Stated goal 1:
Return the records verbatim, starting at the line that contains "News (12, 38)" and ending at the line that contains "[button] (26, 27)", with both of those lines included. Omit the pictures.

Alumni Stories - In Focus

An Ambassador for Peace: Richard C. Goodwin '46
An Ambassador for Peace: Richard C. Goodwin '46

As John F. Kennedy said, "The problems of the world cannot possibly be solved by skeptics or cynics whose horizons are limited by the obvious realities. We need men who can dream of things that never were." Richard C. Goodwin '46 is just such a man. He dares to challenge skeptics and cynics with his message that peace in the Middle East is not only possible, it's inevitable. No matter the criticism, no matter how daunting the task, no matter the cost, nothing is impossible in the world of Goodwin. When it comes to peace in the Middle East, not just between Israelis and the Palestinians but with the twenty-two nations of the Arab League, Goodwin has directed the full force of his philanthropic efforts toward peace.

"Many countries have war departments and defense departments. You don't hear much about peace departments. Peace is much more difficult than war," says Goodwin. So with characteristic determination, he rolled up his sleeves and established his own department of peace, the Middle East Peace Dialogue Network, Inc. ( to promote dialogue, tolerance, and co-existence between Christians, Muslims, and Jews and to work tirelessly toward the two-state solution. While he has supported more than seventy-five peace and reconciliation organizations, activities, and programs to further this goal, his crowning achievement to date has been to underwrite a comprehensive Regional Middle East Peace Plan ( that addresses each key issue of contention between the Israelis and the Palestinians. It is a viable road map, a credible point of departure for negotiations among all nations desiring peace in the region. In May 2009, Israeli President Shimon Peres met with Goodwin, thanking him for his devotion to peace.

However, before embarking upon his full time commitment to peace in the Middle East, Goodwin was a struggling student at The Dwight School. He remembers a stern and intimidating English teacher in eleventh grade that recognized his reading difficulties. He thought he could help him improve by giving him an 800-page book to read about the life of Queen Elizabeth in the 18th century—but only one page per night! He became so engrossed in the book that he couldn't stop at only one page. His improved reading skills reflected in all his work, bringing him new friends and acceptance among his peers. Goodwin attributes this teacher's personal interest to preparing him for his eventual acceptance at Drexel University, from which he graduated with a B.S. in Commerce and Engineering in 1948.

Raw data:
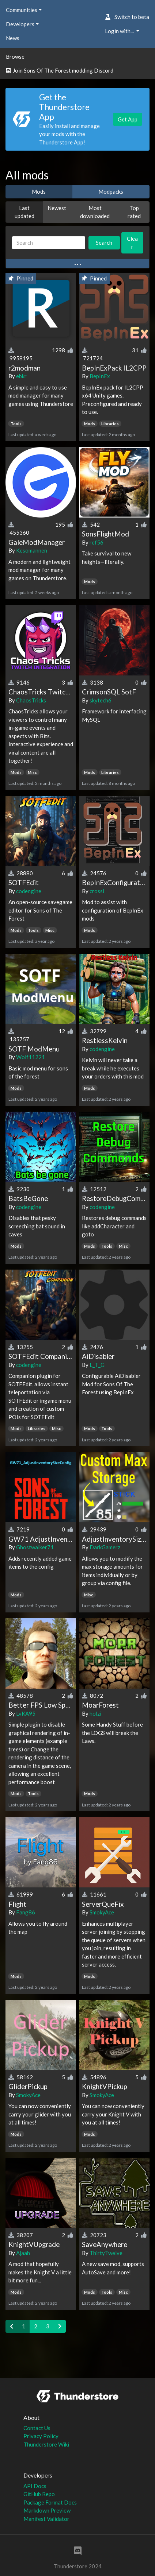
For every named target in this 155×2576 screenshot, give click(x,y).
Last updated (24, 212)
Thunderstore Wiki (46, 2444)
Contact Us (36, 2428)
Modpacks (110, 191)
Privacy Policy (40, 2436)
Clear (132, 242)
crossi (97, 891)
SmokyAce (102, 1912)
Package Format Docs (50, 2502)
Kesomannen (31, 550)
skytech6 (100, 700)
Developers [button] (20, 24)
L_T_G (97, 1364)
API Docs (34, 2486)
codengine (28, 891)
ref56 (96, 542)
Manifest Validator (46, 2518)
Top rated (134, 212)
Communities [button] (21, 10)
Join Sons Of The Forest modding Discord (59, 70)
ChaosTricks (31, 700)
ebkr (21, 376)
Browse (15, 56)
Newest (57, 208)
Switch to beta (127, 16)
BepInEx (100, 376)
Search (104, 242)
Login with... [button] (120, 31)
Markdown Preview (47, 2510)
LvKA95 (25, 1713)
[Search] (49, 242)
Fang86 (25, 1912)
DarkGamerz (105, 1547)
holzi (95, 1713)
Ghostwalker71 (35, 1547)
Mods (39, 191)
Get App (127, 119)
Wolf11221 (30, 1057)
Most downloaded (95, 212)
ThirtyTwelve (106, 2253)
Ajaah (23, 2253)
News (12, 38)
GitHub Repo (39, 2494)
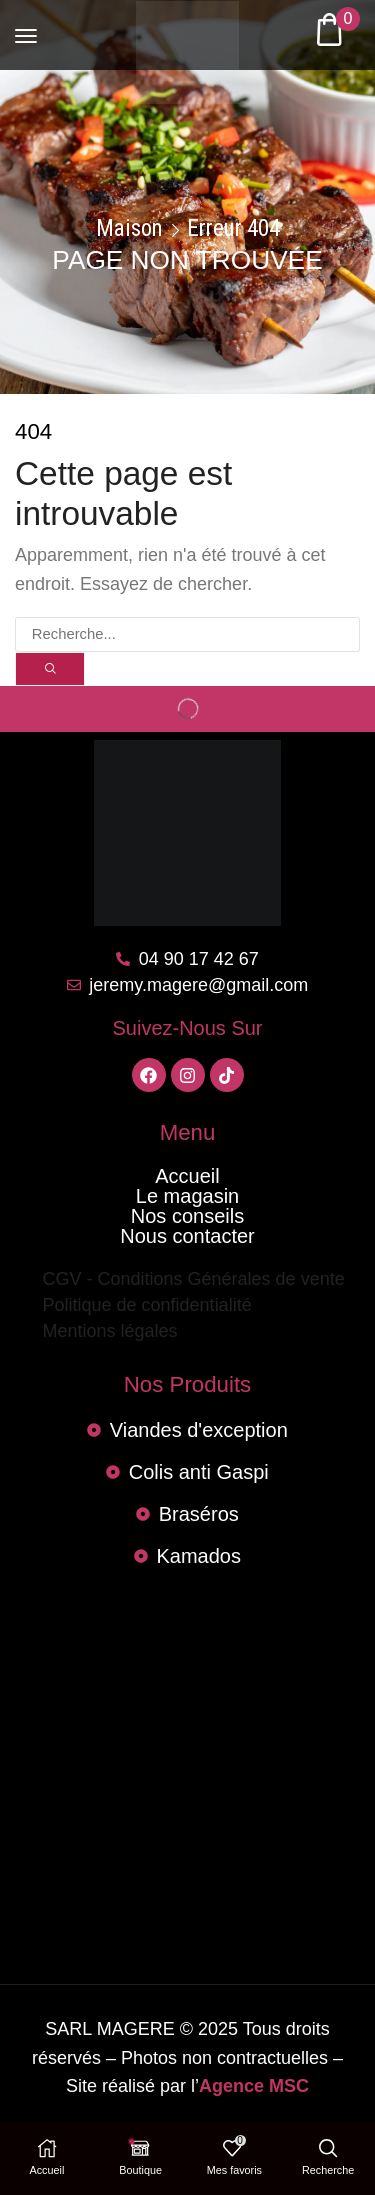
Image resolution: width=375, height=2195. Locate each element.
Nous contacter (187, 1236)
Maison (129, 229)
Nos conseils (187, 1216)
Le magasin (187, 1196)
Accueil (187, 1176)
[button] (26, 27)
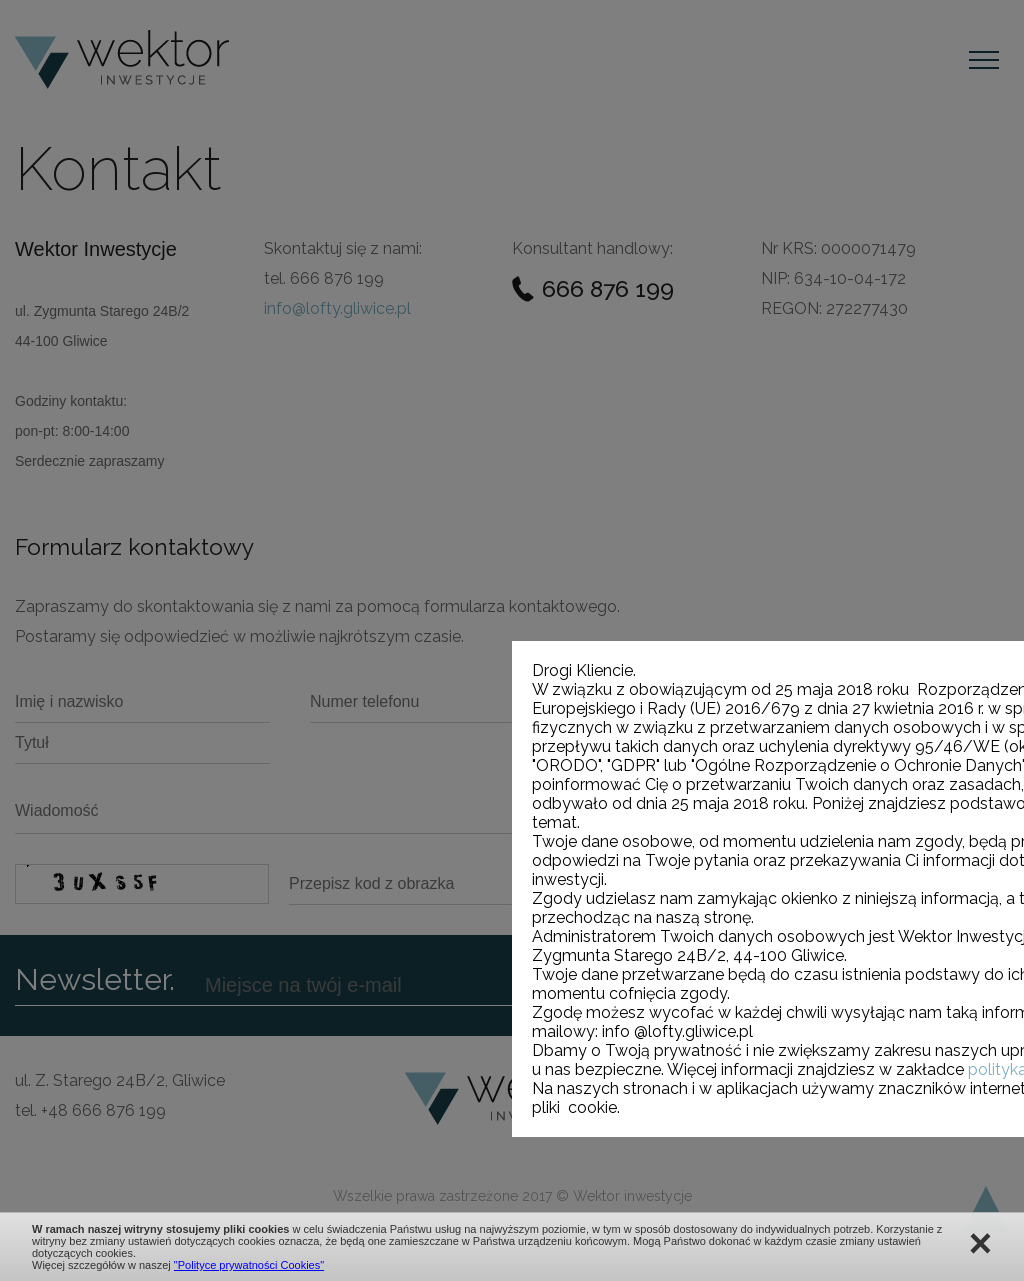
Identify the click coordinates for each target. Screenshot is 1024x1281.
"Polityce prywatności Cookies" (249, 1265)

==

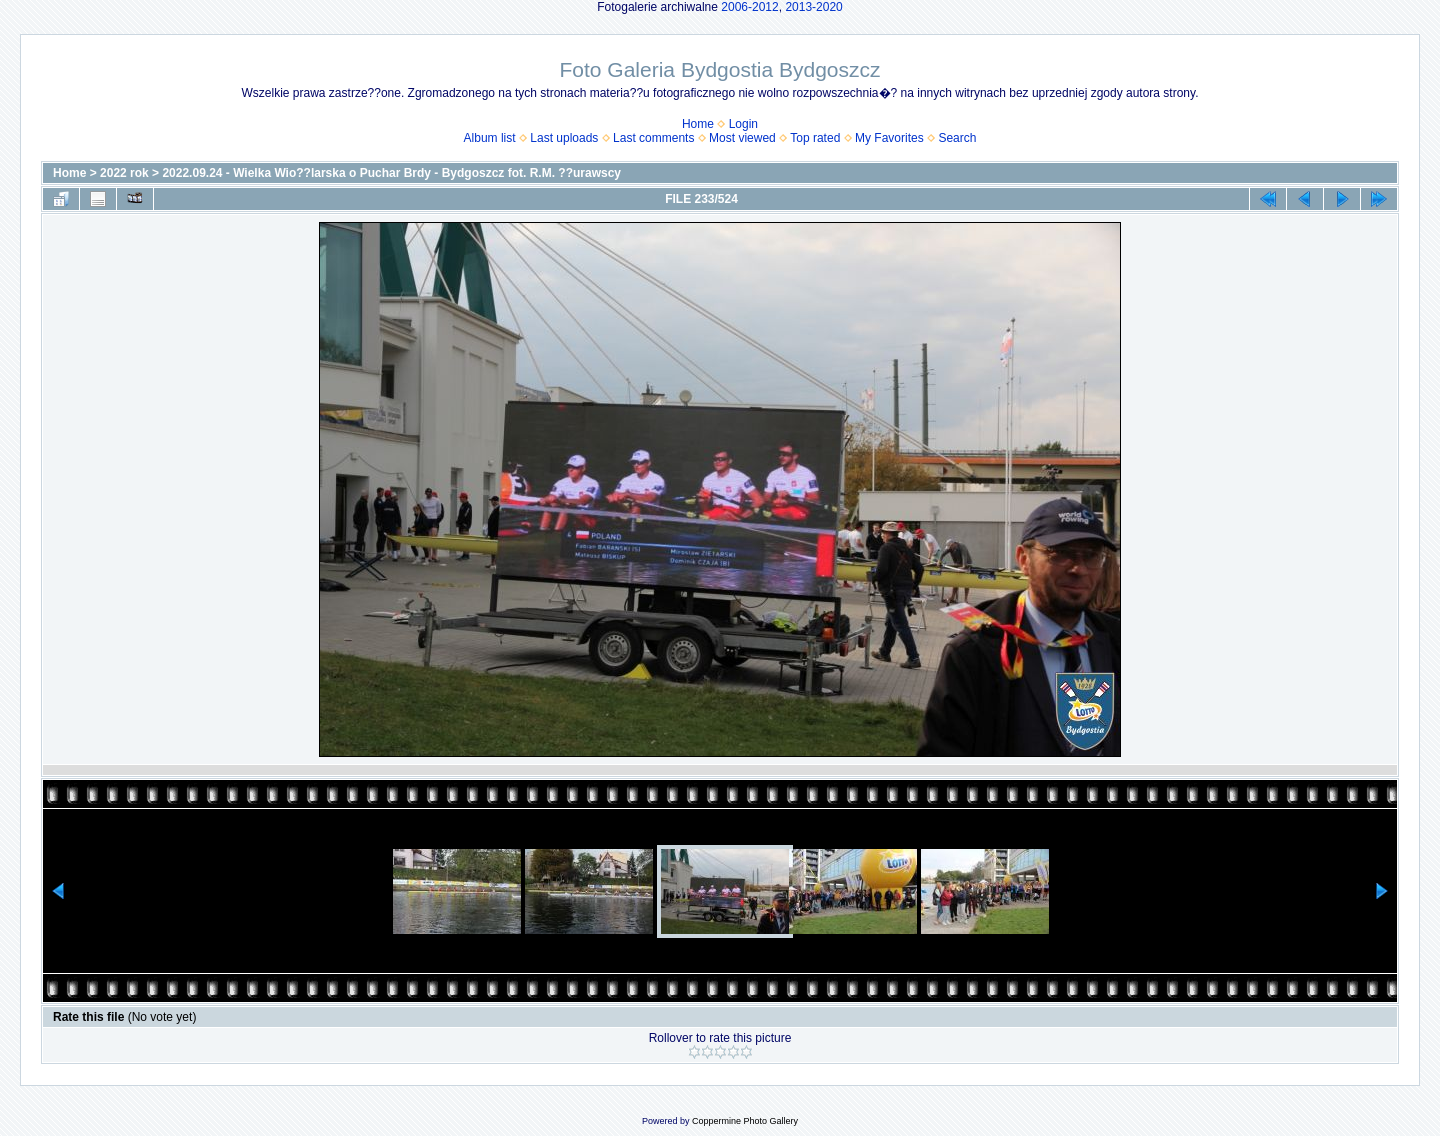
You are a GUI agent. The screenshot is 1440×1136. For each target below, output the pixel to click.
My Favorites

* * *

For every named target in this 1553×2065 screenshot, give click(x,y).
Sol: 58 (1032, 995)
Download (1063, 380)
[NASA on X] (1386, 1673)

Stated goal 2:
According to the alumni profile of Richard C. Goodwin, what organization did he establish as his own department of peace?

Expected answer 1:
News (12, 38)
GitHub Repo (39, 2494)
Image resolution: width=375, height=2195. Locate each element.
Nous contacter (187, 1236)
Maison (129, 229)
Nos conseils (187, 1216)
Le magasin (187, 1196)
Accueil (187, 1176)
[button] (26, 27)

Expected answer 2:
The Middle East Peace Dialogue Network, Inc.